**COMPLÉTEZ CE QUI SUIT**
**A)** Dans le texte sur la politique municipale à Tallinn, qui le Conseil municipal a-t-il élu maire le 14 avril ?
**B)** Recopiez le passage du texte sur la politique municipale à Tallinn compris entre "En revanche, un" et "pratiques en place.", ces deux extraits inclus.
**C)** D'après le texte sur la politique municipale à Tallinn, les affirmations suivantes sont-elles justes ? Répondez par oui ou par non, en citant à chaque fois les mots du texte qui permettent de trancher.
(i) La gratuité des transports publics pour les Tallinnois va être supprimée.
(ii) Quarante personnes ont appris la fin de leur contrat.
(iii) Les sociaux-démocrates sont favorables au retrait du droit de vote des citoyens de Russie et du Bélarus aux élections locales.

─── TEXTE FOURNI ───

En avril, les regards étaient d’abord tournés vers Tallinn où la transition politique s’est poursuivie. Le 14 avril, le Conseil municipal de Tallinn a élu, non sans difficulté, le social-démocrate Jevgeni Ossinovski maire de la ville. Après l’adoption de la motion de censure qui avait mis un terme au mandat de Mihhail Kõlvart (Parti du centre), les partis de la nouvelle coalition ont entamé des négociations pour fixer leur politique d’ici aux élections locales d’octobre 2025. Si les représentants du Parti de la réforme, d’Eesti 200 et du Parti social-démocrate, alliés au niveau national, souhaitaient aller à l’essentiel, le parti Isamaa, membre de l’opposition au Riigikogu et plutôt populaire dans les sondages, a tenté d’imposer certains éléments qui avaient peu de rapport avec la gestion de Tallinn. Ainsi, Isamaa a réclamé que l’accord de coalition contienne le projet d’un débat sur le retrait du droit de vote des citoyens de Russie et du Bélarus aux élections locales, sujet qui anime la classe politique depuis le déclenchement de la guerre en Ukraine, Isamaa étant pour une telle mesure. Avec les sociaux-démocrates opposés à ce projet, ceux-ci estiment que le retrait du droit de vote pourrait entraîner des conséquences plus néfastes que la participation desdits citoyens aux scrutins, et sachant que les autorités municipales n’ont aucun pouvoir en la matière, les quatre partis ont finalement intégré un point très vague afin de satisfaire tout le monde.
En revanche, un nombre de décisions symboliques a été annoncé. Il a été entériné que la gratuité des transports publics pour les Tallinnois ne serait pas remise en cause, les efforts seraient avant tout à faire dans le développement du réseau et une meilleure connexion du réseau municipal au réseau régional. En revanche, ce qui était le rêve des opposants au Parti du centre allait enfin pouvoir devenir réalité : la fermeture des organes de presse municipaux, considérés comme des outils de propagande du Parti du centre. Quarante personnes se sont vu signifier la fin de leur contrat. Aussi, tous les élus centristes siégeant dans le conseil de surveillance des différentes entreprises municipales ont été rappelés par l’exécutif et l’audit de certaines structures a été ordonné pour faire la lumière sur les pratiques en place.

─── DOCUMENTS DE RÉFÉRENCE ───

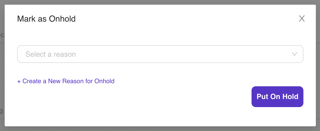Image resolution: width=320 pixels, height=131 pixels.
Task: Dismiss the onhold modal using the X
Action: (x=302, y=18)
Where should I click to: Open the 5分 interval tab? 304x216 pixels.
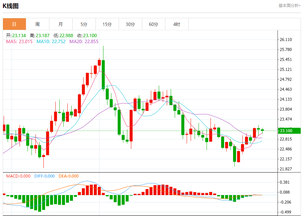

───

**CORRIGÉ DES EXERCICES**
**A)** Le social-démocrate Jevgeni Ossinovski.

**B)**
En revanche, un nombre de décisions symboliques a été annoncé. Il a été entériné que la gratuité des transports publics pour les Tallinnois ne serait pas remise en cause, les efforts seraient avant tout à faire dans le développement du réseau et une meilleure connexion du réseau municipal au réseau régional. En revanche, ce qui était le rêve des opposants au Parti du centre allait enfin pouvoir devenir réalité : la fermeture des organes de presse municipaux, considérés comme des outils de propagande du Parti du centre. Quarante personnes se sont vu signifier la fin de leur contrat. Aussi, tous les élus centristes siégeant dans le conseil de surveillance des différentes entreprises municipales ont été rappelés par l’exécutif et l’audit de certaines structures a été ordonné pour faire la lumière sur les pratiques en place.

**C)**
(i) Non : « la gratuité des transports publics pour les Tallinnois ne serait pas remise en cause »
(ii) Oui : « Quarante personnes se sont vu signifier la fin de leur contrat. »
(iii) Non : « Avec les sociaux-démocrates opposés à ce projet »